Give the lines from the start of the entries through the line containing "click(263, 34)", inclusive, as a JSON list of strings with one string per line, leaving out blank lines.

----

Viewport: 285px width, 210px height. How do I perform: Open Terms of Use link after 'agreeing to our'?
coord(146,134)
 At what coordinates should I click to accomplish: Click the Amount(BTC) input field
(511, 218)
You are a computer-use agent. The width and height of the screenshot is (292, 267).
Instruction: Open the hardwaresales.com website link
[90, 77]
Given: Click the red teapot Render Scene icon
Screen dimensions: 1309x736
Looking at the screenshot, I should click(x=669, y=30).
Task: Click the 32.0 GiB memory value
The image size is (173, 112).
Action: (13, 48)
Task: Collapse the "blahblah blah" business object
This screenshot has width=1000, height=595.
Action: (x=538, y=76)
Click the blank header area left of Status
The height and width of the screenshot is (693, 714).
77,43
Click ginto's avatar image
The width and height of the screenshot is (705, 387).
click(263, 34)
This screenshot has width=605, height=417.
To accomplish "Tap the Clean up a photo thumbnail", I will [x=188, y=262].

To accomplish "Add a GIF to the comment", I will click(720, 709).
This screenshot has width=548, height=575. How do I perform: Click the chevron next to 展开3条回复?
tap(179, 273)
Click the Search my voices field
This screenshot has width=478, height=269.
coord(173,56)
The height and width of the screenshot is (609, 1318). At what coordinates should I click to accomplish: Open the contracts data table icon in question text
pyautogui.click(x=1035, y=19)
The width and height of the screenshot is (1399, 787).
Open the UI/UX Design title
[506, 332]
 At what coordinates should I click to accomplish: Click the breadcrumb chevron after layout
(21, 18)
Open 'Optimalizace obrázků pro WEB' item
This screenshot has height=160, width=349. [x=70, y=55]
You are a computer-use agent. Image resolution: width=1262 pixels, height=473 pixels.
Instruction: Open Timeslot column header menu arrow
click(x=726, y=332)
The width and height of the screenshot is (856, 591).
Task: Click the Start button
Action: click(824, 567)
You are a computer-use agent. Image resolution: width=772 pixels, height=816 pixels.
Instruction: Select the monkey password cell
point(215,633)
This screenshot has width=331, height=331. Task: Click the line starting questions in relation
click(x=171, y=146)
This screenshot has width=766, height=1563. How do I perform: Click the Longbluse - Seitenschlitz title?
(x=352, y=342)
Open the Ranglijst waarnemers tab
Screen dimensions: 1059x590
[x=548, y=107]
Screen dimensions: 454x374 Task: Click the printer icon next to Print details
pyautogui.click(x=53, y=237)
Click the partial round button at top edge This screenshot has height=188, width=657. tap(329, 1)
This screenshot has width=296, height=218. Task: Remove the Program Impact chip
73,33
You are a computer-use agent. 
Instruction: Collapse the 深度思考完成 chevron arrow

----

FINAL ANSWER
[
  "Viewport: 285px width, 210px height. How do I perform: Open Terms of Use link after 'agreeing to our'?",
  "coord(146,134)",
  " At what coordinates should I click to accomplish: Click the Amount(BTC) input field",
  "(511, 218)",
  "You are a computer-use agent. The width and height of the screenshot is (292, 267).",
  "Instruction: Open the hardwaresales.com website link",
  "[90, 77]",
  "Given: Click the red teapot Render Scene icon",
  "Screen dimensions: 1309x736",
  "Looking at the screenshot, I should click(x=669, y=30).",
  "Task: Click the 32.0 GiB memory value",
  "The image size is (173, 112).",
  "Action: (13, 48)",
  "Task: Collapse the \"blahblah blah\" business object",
  "This screenshot has width=1000, height=595.",
  "Action: (x=538, y=76)",
  "Click the blank header area left of Status",
  "The height and width of the screenshot is (693, 714).",
  "77,43",
  "Click ginto's avatar image",
  "The width and height of the screenshot is (705, 387).",
  "click(263, 34)"
]